[Records excerpted from a collection]

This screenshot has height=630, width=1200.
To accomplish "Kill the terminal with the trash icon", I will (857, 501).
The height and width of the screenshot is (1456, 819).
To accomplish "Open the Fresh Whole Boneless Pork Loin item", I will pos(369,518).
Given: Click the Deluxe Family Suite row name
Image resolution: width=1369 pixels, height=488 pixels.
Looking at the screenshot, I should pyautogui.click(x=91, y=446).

--

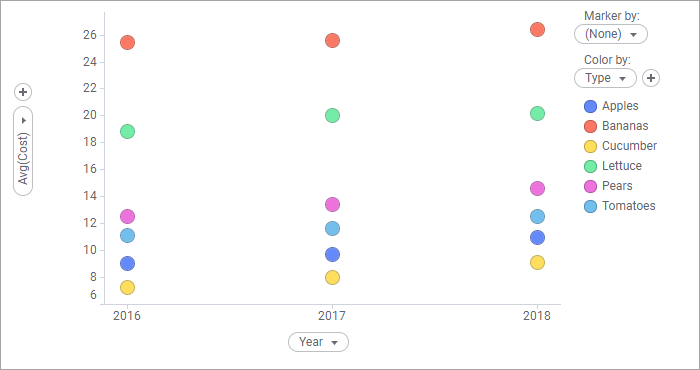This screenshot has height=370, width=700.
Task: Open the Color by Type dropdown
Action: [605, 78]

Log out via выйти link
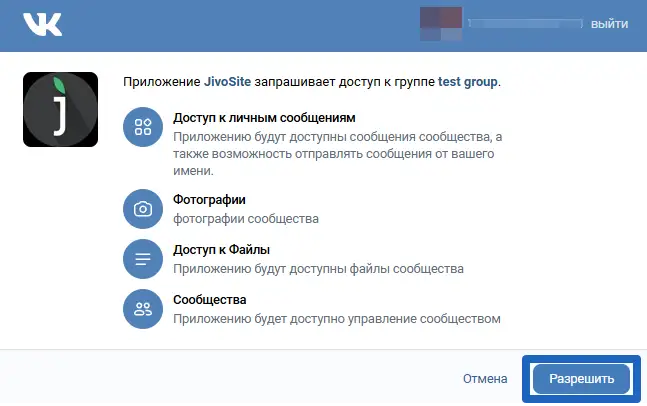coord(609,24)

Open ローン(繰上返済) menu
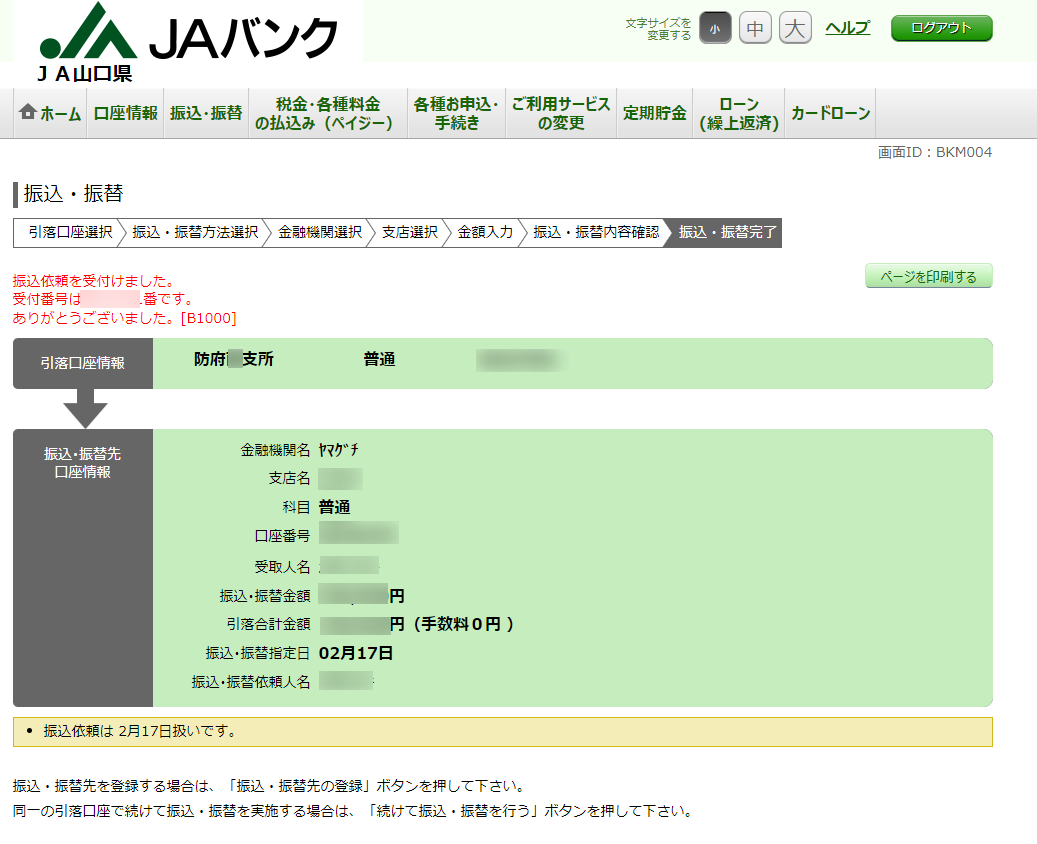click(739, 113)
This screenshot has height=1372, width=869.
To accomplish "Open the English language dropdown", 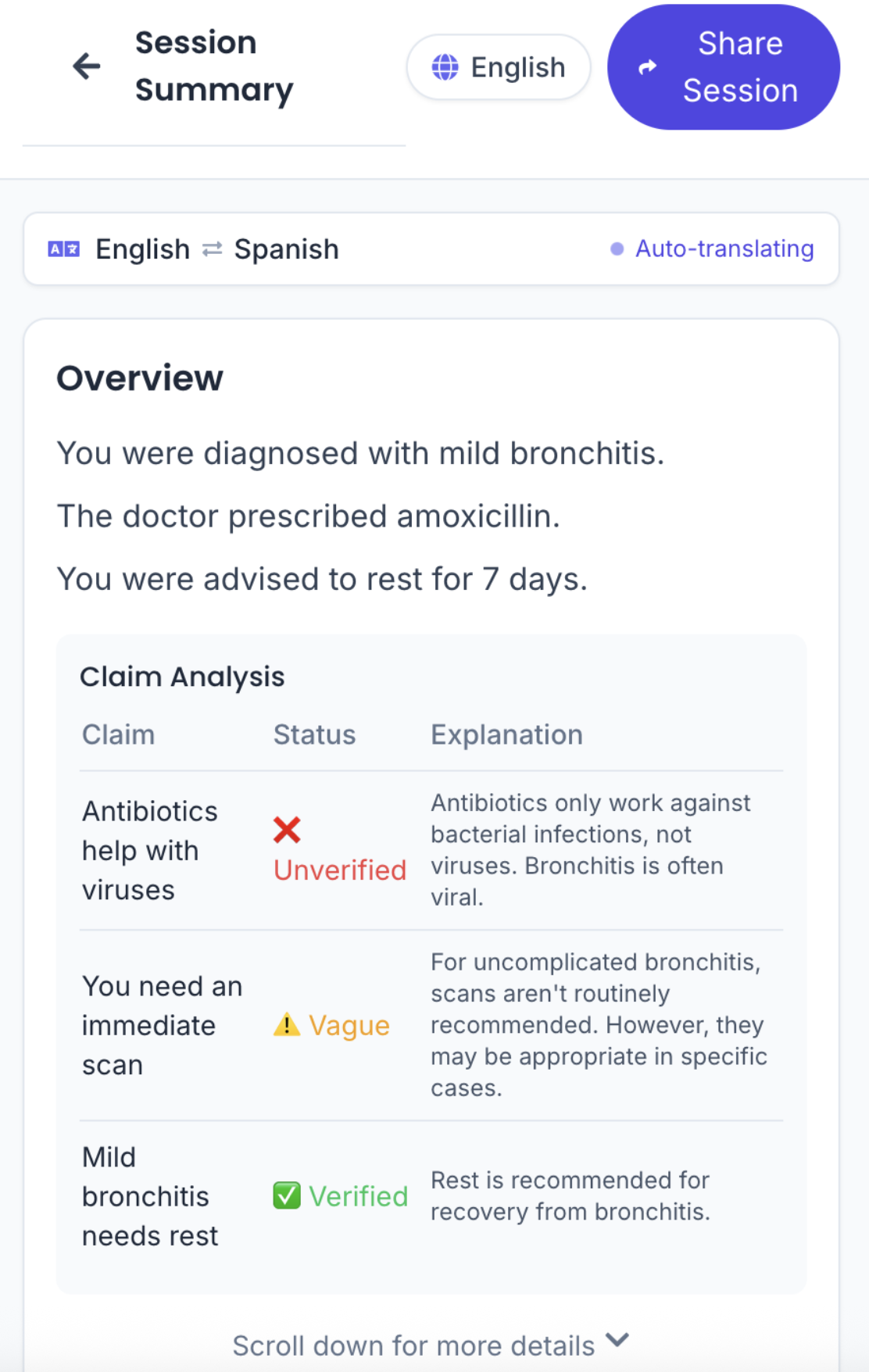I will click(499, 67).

#### Activity:
From the records above, quote only the lines running from the line with "The height and" to the line with "Given: Click the Deluxe Family Suite row name", both lines included.

#### Output for this exercise:
The height and width of the screenshot is (1456, 819).
To accomplish "Open the Fresh Whole Boneless Pork Loin item", I will pos(369,518).
Given: Click the Deluxe Family Suite row name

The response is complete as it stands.